- What the task requires
Write out the records verbatim, from the line containing "Click the green 19.07% Lowest Price bar" through the line containing "point(382,391)", including both of those lines.
=====
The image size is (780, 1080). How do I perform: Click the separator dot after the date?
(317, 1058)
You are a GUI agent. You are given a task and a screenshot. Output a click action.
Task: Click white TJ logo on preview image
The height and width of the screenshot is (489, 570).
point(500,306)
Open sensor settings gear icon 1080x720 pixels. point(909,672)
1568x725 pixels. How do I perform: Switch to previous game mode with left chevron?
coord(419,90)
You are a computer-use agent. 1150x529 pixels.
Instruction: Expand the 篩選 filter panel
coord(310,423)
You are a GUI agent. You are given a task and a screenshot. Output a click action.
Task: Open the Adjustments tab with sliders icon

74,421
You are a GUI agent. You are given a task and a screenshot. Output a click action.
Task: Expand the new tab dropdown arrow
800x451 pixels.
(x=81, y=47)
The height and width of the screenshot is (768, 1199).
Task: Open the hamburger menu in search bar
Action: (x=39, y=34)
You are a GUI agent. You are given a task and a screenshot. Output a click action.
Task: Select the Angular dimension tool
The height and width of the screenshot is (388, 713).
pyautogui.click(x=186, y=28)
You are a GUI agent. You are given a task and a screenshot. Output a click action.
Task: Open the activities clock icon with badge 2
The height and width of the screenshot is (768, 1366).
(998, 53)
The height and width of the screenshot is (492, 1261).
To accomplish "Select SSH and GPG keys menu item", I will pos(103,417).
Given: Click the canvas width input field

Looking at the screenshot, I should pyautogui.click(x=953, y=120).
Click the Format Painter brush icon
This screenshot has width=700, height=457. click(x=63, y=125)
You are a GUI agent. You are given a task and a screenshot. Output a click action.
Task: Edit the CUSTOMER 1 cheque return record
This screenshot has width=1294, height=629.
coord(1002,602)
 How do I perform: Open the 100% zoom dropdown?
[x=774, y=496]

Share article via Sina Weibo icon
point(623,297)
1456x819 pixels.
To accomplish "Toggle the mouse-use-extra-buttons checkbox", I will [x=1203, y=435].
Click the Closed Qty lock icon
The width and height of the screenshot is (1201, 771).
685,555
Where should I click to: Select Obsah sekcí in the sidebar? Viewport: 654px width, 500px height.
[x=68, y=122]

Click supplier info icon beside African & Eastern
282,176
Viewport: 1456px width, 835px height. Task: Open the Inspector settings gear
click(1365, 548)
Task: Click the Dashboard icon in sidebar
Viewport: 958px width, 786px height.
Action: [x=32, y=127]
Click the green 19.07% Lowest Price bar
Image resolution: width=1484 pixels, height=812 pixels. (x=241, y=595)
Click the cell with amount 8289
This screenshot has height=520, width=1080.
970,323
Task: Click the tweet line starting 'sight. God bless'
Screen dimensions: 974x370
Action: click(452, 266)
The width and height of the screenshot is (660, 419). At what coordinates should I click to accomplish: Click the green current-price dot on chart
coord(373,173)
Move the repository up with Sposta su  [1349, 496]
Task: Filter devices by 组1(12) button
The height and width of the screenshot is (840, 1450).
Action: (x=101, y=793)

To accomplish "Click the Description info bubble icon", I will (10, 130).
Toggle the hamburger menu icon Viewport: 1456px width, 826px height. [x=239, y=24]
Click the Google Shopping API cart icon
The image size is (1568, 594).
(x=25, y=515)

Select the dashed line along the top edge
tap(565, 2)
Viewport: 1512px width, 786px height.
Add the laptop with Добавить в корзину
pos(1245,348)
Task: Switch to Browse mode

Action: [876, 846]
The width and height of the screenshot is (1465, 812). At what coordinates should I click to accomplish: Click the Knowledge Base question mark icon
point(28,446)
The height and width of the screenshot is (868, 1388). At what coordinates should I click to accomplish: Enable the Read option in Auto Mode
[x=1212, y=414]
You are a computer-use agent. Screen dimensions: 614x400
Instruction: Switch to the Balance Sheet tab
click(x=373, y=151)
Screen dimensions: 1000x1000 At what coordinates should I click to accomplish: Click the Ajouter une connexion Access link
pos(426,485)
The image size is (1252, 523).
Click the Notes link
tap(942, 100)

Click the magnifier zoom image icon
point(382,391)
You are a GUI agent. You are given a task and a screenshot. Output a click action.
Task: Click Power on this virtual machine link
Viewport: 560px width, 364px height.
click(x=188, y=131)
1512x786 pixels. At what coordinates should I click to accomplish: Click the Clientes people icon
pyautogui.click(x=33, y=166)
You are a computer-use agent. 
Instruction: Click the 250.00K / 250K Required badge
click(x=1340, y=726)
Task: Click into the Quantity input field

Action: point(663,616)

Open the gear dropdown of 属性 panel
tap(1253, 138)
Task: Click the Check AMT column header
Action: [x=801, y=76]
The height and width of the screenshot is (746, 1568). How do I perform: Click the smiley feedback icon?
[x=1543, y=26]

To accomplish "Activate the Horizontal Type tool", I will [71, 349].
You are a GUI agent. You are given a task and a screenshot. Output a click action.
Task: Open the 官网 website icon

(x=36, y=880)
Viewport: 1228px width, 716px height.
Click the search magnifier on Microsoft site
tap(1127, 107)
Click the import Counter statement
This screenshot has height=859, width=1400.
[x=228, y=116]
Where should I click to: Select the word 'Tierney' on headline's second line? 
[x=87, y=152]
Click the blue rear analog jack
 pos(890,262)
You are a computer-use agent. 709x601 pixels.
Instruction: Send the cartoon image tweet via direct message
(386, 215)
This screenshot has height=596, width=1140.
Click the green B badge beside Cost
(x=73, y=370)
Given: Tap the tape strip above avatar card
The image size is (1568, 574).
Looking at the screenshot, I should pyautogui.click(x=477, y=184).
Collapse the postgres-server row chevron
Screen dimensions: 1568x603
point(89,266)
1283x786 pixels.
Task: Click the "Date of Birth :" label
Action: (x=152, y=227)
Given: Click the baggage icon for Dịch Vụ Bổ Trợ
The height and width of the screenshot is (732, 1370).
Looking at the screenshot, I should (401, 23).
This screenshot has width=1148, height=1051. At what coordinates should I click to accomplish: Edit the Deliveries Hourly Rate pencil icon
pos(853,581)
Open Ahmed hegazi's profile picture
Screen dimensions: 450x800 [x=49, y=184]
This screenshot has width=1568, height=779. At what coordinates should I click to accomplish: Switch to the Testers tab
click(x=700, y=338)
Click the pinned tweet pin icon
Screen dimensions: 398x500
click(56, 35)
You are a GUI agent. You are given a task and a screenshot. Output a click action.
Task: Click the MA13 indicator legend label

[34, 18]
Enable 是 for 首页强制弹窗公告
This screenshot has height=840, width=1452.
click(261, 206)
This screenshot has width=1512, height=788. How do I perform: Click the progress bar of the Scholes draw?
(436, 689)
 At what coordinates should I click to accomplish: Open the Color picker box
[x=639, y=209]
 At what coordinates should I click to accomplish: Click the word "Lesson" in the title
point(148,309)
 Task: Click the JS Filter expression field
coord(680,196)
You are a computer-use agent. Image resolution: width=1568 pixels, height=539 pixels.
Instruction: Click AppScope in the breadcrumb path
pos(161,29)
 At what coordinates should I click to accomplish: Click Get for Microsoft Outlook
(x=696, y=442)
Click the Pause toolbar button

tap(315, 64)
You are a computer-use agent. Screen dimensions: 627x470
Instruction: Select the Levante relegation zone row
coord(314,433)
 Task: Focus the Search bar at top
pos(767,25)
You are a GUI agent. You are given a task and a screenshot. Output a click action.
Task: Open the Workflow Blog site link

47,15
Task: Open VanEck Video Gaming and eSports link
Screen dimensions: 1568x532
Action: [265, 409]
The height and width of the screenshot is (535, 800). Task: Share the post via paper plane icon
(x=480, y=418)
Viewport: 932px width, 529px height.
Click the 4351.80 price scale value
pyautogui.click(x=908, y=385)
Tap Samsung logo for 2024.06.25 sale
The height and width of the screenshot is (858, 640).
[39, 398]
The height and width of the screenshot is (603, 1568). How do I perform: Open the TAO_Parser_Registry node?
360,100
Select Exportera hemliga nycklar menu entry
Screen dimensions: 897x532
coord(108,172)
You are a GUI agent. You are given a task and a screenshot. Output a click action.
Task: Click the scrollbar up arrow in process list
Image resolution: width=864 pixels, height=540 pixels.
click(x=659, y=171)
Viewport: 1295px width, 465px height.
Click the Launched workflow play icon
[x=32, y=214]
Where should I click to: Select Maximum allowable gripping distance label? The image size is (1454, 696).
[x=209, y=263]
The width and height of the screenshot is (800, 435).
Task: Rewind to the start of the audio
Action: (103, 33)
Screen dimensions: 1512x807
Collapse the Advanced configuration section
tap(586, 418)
=====
- Correct response
Click the green 19.07% Lowest Price bar
Image resolution: width=1484 pixels, height=812 pixels. (x=241, y=595)
Click the cell with amount 8289
This screenshot has height=520, width=1080.
970,323
Task: Click the tweet line starting 'sight. God bless'
Screen dimensions: 974x370
Action: click(452, 266)
The width and height of the screenshot is (660, 419). At what coordinates should I click to accomplish: Click the green current-price dot on chart
coord(373,173)
Move the repository up with Sposta su  [1349, 496]
Task: Filter devices by 组1(12) button
The height and width of the screenshot is (840, 1450).
Action: (x=101, y=793)

To accomplish "Click the Description info bubble icon", I will (10, 130).
Toggle the hamburger menu icon Viewport: 1456px width, 826px height. [x=239, y=24]
Click the Google Shopping API cart icon
The image size is (1568, 594).
(x=25, y=515)

Select the dashed line along the top edge
tap(565, 2)
Viewport: 1512px width, 786px height.
Add the laptop with Добавить в корзину
pos(1245,348)
Task: Switch to Browse mode

Action: [876, 846]
The width and height of the screenshot is (1465, 812). At what coordinates should I click to accomplish: Click the Knowledge Base question mark icon
point(28,446)
The height and width of the screenshot is (868, 1388). At what coordinates should I click to accomplish: Enable the Read option in Auto Mode
[x=1212, y=414]
You are a computer-use agent. Screen dimensions: 614x400
Instruction: Switch to the Balance Sheet tab
click(x=373, y=151)
Screen dimensions: 1000x1000 At what coordinates should I click to accomplish: Click the Ajouter une connexion Access link
pos(426,485)
The image size is (1252, 523).
Click the Notes link
tap(942, 100)

Click the magnifier zoom image icon
point(382,391)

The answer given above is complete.